I din’t find any an official integration between those two plataforms, no splunk app or uipath cloud App.
I know that one way would be developing a script that could consume orchestror API, save that somewhere and then use the Splunk Forwarder to send that data to splunk. But that would demand a development time and I am trying to avoid that.
So, after some research, I found about splunk http event forwarder and Orchestrator webhooks, someoner know if its possible to use both to create the integration that I want?
Woah @Srini84, blast from the past - those are some old topics! (2018/2019) and primarily only cover Splunk Universal Forwarder, NLog, .NET Applications as a means to get the logs into Splunk for an on-prem / private installation.
For those interested the next post down in the topic linked above from @loginerror covers some of the details that you would want to look if using NLog or Splunk UF.
If you look the available Webhooks, Logs are not one of the available events. So for cloud you’ll be looking at the Orchestrator API or build the sending of the logs into your Processes.
Regarding Orchestrator Cloud, specifically Webhooks in Orchestrator, truth be told, I find them a bit annoying. Each Event type has a slightly different payload structure which you can see some examples in the Types of Events Document, but you essentially create a hook for the type of event you want to send at the tenant level; however, there is no further filtering if you were only interested in a specific Process, Folder, etc.
Send All Events
Send Individual Events (Jobs, Queue Items, etc.)
Can further specify the sub-type of event (Job.Faulted, Job.completed, quque.created, etc.)
When using the Splunk HEC, it is expecting the payload to be in a specific format as described in Format events for HTTP Event Collector.

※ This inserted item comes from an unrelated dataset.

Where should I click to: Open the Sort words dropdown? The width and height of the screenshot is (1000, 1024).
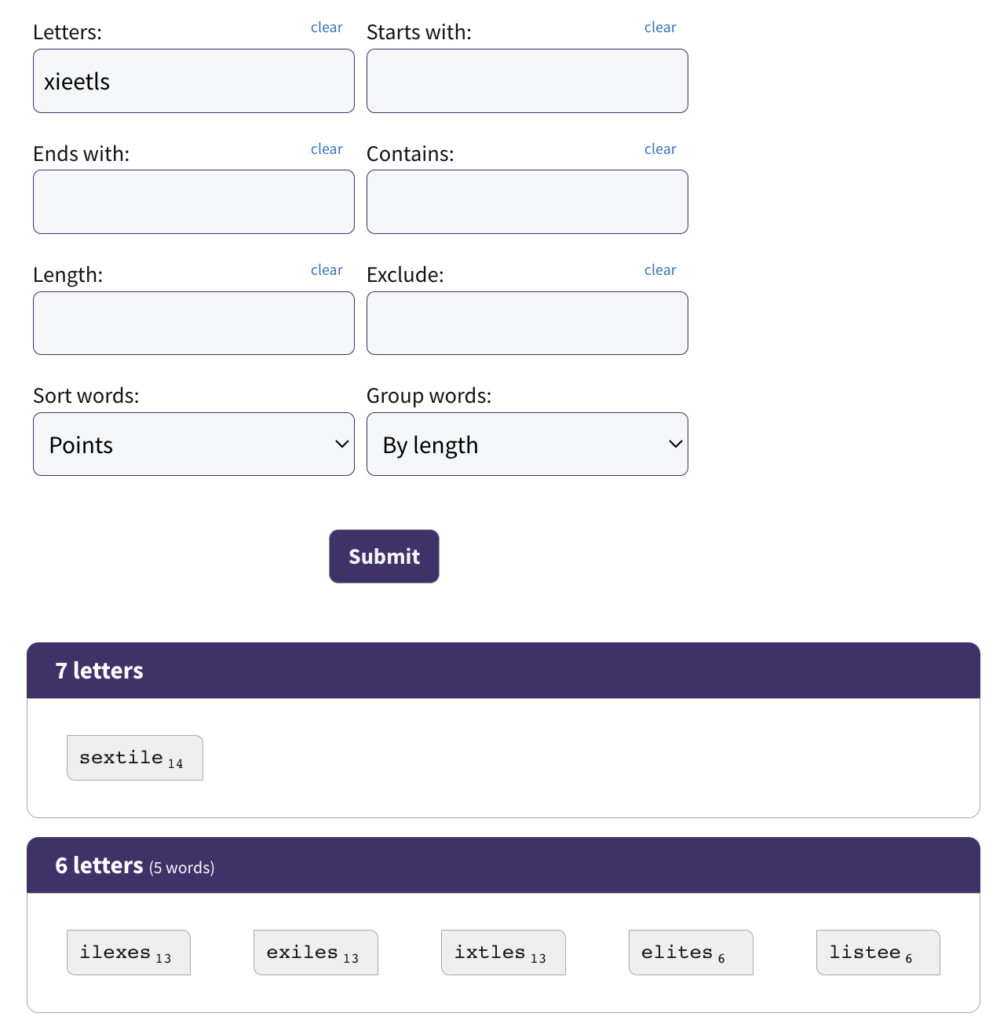click(193, 444)
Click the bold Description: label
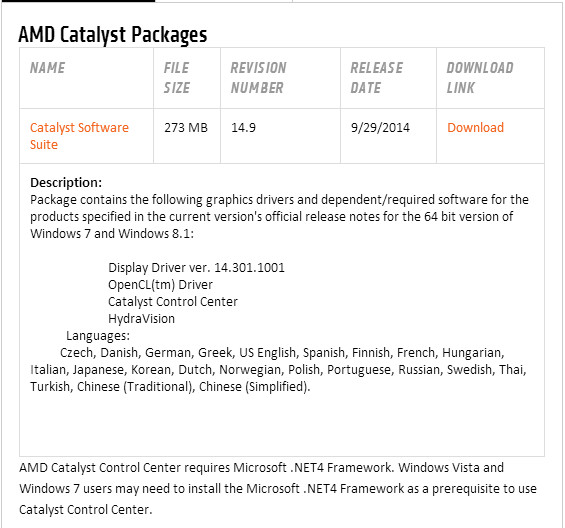565x528 pixels. [66, 182]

So with that in mind you would need to subscribe your webhooks to a middle layer that can transform the Orchestrator payload to the structure expected by Splunk HEC.
Once you have that it would be gravy.
I’ve played around with the webhooks and sent them through Microsoft’s Power Automate previously known as Microsoft Flow to capture the event from Orchestrator and send a card to a Teams Channel. A single flow was easy enough to configure, but annoying trying to work with multiple event types.

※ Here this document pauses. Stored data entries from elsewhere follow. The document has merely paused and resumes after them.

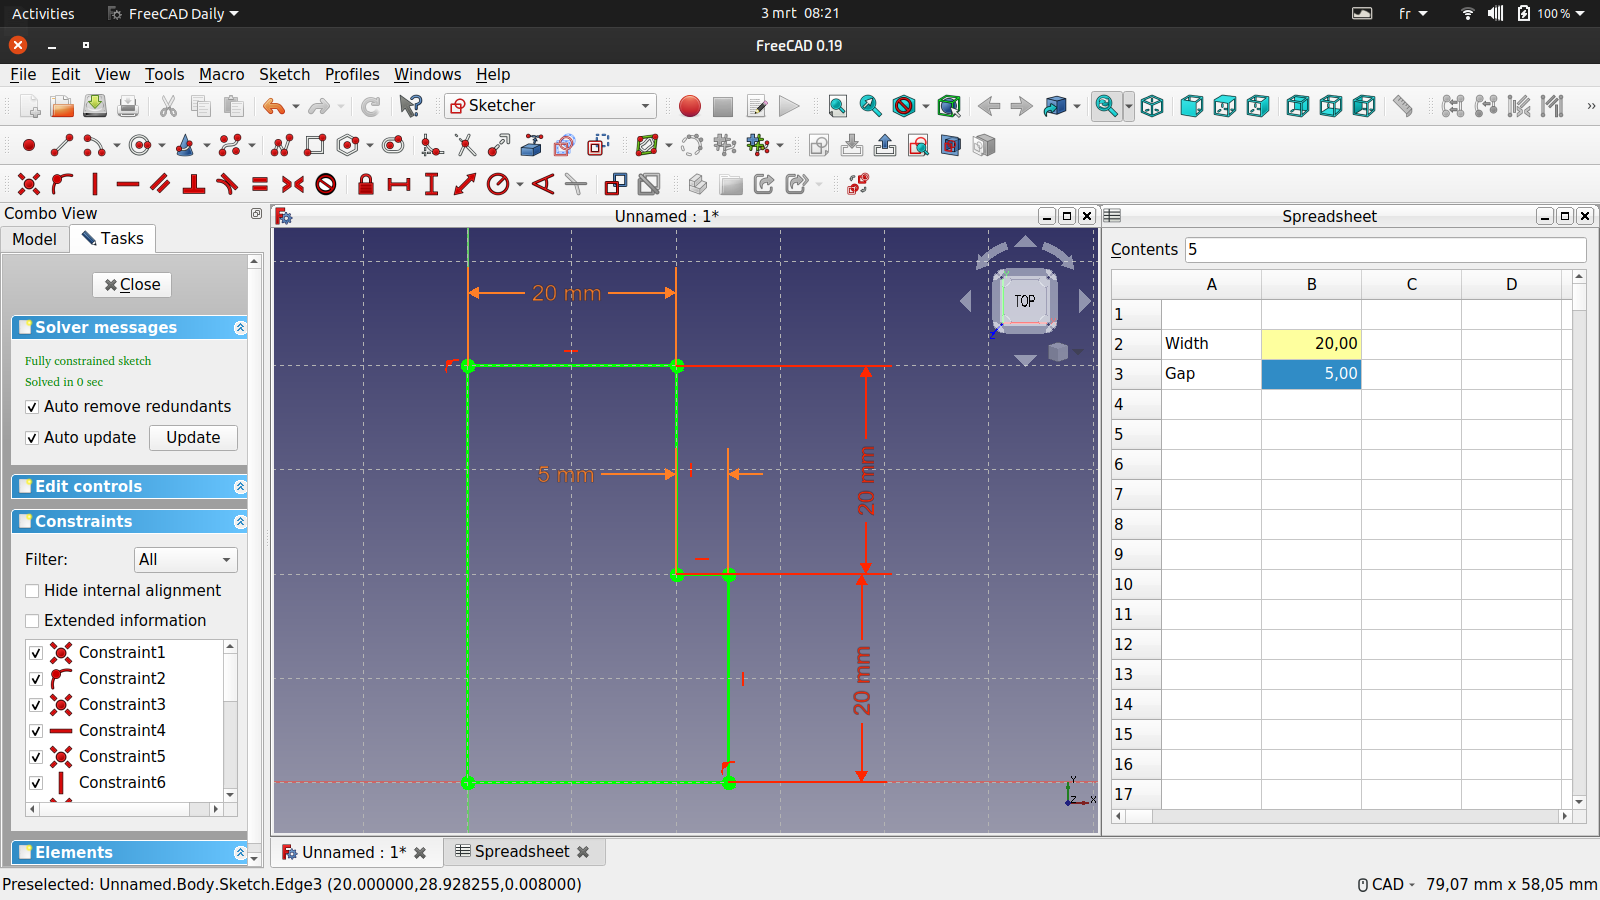Start macro recording with red circle
This screenshot has height=900, width=1600.
690,106
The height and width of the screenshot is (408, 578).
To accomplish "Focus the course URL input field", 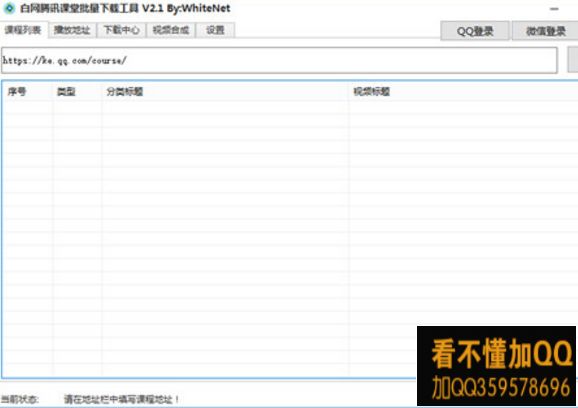I will click(x=279, y=60).
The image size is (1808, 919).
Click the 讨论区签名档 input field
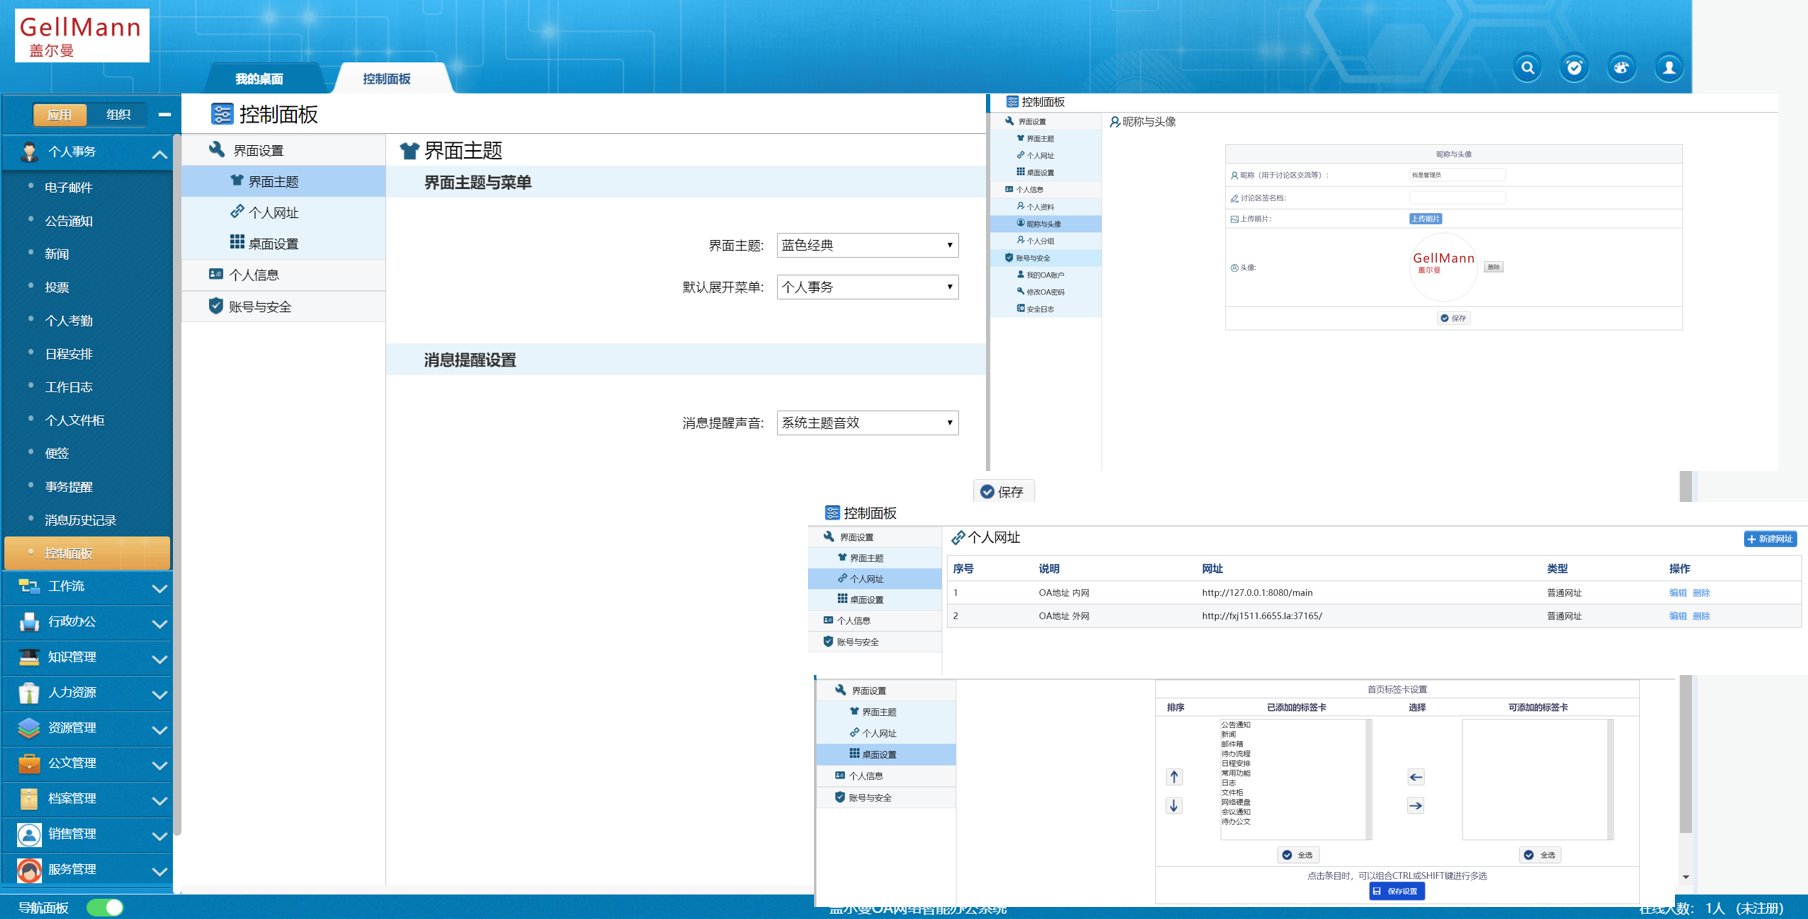[x=1457, y=198]
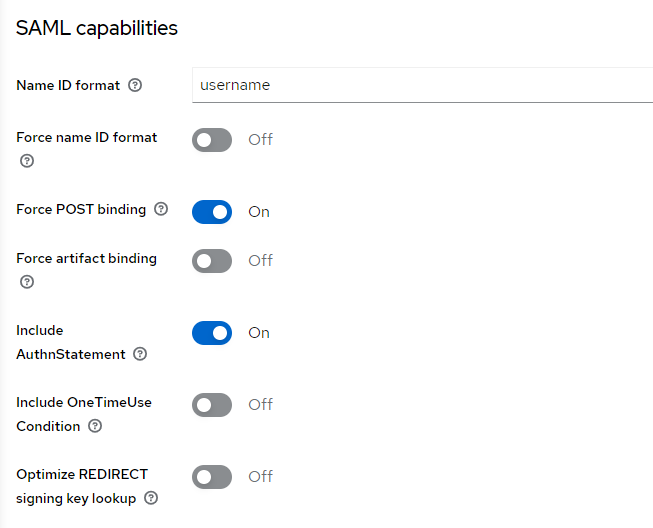Show help for Force name ID format

coord(27,161)
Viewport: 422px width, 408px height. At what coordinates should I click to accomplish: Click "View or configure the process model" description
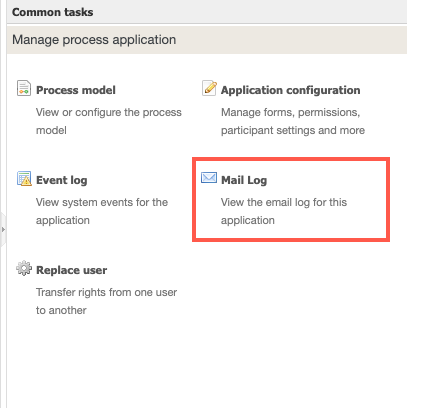coord(109,121)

Outside of Webhooks, I’ve used NLog to write the logs to a flat file in a JSON format which was picked up by AWS CloudWatch. I then used AWS Firehose to manage sending the log events to Splunk HEC and used a Lambda to perform the transformation and Firehose would stream it on over the the HEC. A bit of an overview in the link above.
The concept would be pretty similar when using Webhooks, you just need that middle layer to do the transformation. It would be great if there was more seamless integrations for the webhooks with other Services such as Splunk, perhaps that will come with Integration Service eventually.
The last thing I’ll mention is that Webhooks do not have Log Events available, so that is off the table for the time being and would need to create something that would specifically send logs events in batches from an Orchestrator Job (or even create an activity that extends the Message Activity which would send it to your destination), or something that would periodically fetch the Logs via API.